During the week of 7-13 of July 2024, Google has been sentenced to pay US$314.6 million to 14 million Android users in California. In the case Attila Csupo et al. v. Google LLC, Case No. 19CV352557, in Superior Court of the State of California, County of Santa Clara, the jury found the company liable for transmitting user data from idle devices without permission.
According to Yahoo News reported on July 15, 2025 this case arose from a 2019-styled class action suit posed by nearly 14 million Android users of California. Indeed, since 2016, Google had been collecting user data-with a primary cast of advertising and analytical intent-without an adequate consent being given. The suit also claims that data transfers continued unbeknownst to the user when no active use of the device was occurring, thus siphoning away mobile data through background processes, which users themselves believed they had turned off.

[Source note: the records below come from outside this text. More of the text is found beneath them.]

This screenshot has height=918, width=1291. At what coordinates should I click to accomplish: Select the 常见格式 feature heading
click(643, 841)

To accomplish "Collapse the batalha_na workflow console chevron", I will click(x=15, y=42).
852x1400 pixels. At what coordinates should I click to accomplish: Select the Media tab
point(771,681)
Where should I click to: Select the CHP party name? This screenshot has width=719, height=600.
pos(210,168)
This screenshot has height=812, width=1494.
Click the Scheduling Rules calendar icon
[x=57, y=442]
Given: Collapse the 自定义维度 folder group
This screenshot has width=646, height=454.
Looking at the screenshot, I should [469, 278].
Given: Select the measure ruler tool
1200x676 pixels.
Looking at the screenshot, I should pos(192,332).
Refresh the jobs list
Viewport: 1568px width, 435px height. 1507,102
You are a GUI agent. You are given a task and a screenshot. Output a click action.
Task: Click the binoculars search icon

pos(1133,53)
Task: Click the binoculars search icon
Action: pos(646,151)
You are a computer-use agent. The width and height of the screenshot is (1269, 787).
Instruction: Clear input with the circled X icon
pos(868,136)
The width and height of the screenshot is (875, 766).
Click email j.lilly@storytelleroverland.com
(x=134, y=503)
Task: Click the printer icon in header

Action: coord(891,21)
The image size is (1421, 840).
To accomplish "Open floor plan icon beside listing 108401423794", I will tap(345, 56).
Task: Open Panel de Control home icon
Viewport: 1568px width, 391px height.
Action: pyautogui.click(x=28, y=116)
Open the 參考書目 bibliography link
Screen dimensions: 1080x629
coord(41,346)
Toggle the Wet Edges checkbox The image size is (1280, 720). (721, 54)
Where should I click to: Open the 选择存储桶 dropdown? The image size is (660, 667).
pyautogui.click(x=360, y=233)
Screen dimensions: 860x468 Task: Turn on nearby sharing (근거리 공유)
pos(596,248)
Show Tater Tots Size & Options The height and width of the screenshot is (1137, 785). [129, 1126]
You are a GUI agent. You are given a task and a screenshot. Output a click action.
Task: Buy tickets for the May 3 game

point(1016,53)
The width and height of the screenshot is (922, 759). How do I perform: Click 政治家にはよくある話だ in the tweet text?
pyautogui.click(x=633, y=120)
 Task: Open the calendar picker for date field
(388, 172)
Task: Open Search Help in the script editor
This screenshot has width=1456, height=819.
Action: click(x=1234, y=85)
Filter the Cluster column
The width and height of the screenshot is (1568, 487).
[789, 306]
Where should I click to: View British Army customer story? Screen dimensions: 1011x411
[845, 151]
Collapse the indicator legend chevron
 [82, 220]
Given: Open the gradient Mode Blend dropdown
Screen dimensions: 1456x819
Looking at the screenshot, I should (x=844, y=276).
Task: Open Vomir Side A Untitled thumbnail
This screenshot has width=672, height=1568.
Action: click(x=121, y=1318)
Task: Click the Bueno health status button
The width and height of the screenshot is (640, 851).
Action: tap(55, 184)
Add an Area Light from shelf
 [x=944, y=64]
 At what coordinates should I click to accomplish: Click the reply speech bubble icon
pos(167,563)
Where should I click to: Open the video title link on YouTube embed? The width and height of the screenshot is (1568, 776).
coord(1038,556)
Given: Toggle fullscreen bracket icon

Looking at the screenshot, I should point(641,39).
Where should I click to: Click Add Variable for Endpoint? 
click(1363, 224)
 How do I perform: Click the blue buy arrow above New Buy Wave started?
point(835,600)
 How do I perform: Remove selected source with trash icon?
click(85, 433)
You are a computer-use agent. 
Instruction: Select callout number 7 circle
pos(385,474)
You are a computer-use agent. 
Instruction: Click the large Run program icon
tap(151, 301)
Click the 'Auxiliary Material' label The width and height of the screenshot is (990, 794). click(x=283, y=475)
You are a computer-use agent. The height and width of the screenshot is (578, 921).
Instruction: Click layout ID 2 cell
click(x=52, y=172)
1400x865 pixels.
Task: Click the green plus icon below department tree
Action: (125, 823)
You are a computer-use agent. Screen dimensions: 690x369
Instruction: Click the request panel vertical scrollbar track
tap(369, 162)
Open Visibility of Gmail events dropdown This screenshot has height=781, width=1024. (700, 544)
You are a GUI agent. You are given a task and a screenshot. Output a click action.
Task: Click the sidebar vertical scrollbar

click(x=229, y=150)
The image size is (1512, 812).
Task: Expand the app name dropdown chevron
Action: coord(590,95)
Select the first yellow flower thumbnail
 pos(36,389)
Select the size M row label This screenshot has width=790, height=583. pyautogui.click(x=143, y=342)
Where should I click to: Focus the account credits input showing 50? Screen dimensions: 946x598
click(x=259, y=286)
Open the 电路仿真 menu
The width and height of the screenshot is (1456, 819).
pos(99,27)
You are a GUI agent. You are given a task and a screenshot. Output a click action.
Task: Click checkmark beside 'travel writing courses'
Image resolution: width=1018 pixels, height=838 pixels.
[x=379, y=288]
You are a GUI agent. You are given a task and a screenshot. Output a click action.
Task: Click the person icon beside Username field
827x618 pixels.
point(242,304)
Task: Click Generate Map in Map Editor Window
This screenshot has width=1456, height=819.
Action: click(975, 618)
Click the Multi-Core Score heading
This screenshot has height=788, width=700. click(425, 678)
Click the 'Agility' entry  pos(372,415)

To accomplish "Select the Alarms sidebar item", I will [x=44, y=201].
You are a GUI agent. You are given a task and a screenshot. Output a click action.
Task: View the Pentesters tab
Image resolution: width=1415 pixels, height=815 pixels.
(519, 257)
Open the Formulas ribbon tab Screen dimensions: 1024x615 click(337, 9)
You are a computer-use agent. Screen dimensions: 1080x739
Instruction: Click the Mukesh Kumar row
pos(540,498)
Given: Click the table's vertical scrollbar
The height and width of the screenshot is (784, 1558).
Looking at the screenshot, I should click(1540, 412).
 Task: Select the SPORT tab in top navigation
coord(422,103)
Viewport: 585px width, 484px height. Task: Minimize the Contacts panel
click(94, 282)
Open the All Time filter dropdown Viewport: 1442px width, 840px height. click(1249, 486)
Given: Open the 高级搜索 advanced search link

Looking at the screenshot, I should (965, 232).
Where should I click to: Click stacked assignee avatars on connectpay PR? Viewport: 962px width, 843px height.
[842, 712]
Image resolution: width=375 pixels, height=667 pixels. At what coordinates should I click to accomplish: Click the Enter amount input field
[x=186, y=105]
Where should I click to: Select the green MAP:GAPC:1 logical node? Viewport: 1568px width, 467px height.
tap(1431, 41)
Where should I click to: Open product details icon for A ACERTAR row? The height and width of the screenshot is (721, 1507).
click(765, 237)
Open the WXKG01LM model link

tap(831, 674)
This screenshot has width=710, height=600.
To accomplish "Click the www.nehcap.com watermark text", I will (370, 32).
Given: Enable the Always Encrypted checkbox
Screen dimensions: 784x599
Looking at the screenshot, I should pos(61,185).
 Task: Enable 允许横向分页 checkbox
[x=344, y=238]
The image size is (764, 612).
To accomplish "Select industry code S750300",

While the plaintiffs said that Google’s unlawful use of their mobile data is a violation of a California law, the defendant responded to say, it consistently revealed these transfers and obtains consent for them, including via user controls. It considered further that, given the immense advantage users gain, acts of transferring data should not be restricted to Wi-Fi. Despite Google decision to appeal against this judgment, it marks an unyielding statement passed by the jury-paralleling the plaintiffs-on Tech Giants to respect user choices. This case, whose compensation will only benefit to plaintiffs residing in the state of California, is likely to set a precedent for future cases. In particular, it could guide judges in the case scheduled for April 2026 involving Google (again) on charges of illegally processing data of millions of users, this time residing in the rest of U.S.
This issue has brought the central question of personal data ownership back into the spotlight. As a result, the State of California has established a new principle that extends the protection of personal data beyond the use of an internet-connected device. Indeed, it appears that whether collected online or not, the data processor must clearly inform the owner of the data collected. This is even more crucial when the data is collected for advertising purposes. It is part of respecting fundamental human rights and company’s duty to ensure this, « and not just pay lip service to it » according to Law360.
What about Africa?
Although the African continent’s share is not specifically mentioned in the 2024 annual revenue reports of Meta, Google, and Apple, there is no doubt that the African market accounts for a considerable percentage. However, it must be noted that the personal data market still seems to be a free-for-all where Big Tech companies can use it with complete peace of mind. Various African countries have enacted their national laws on data protection, many of them having resorted to extensive frameworks like the European Union’s General Data Protection Regulation (GDPR) as a reference. Kenya’s Data protection act, Nigeria’s NDPR, or South Africa’s POPIA among many others, derive basic principles from the GDPR, including data subject rights and the duties of data controllers. However, having these frameworks only constitutes the first step. It is therefore crucial to strengthen personal data protection agencies but above all, to increase the citizenry’s awareness of the meaning of these rights, so that they will be able to identify violations and to hold infringing companies accountable.
Some cases along these lines have been identified, notably in Kenya, but also in Nigeria, where in 2024, investigations conducted by the Federal Competition and Consumer Protection Commission (FCCPC) in collaboration with the Nigeria Data Protection Commission (NDPC) led the court to hold Meta liable for ‘sharing Nigerians’ personal data without authorization and denying Nigerians the right to determine how their data is used.’ Meta has therefore been fined $220 million. An appeal of this decision, initiated by Meta in April 2025 has been dismissed by the Consumer and Competition Protection Tribunal (CCPT).
It is more necessary than ever to hope that cases like these will multiply across the continent. So African laws will be respected to the same extent as it is globally, and personal data, as part of fundamental human rights, will receive the same level of protection… here in Africa as elsewhere.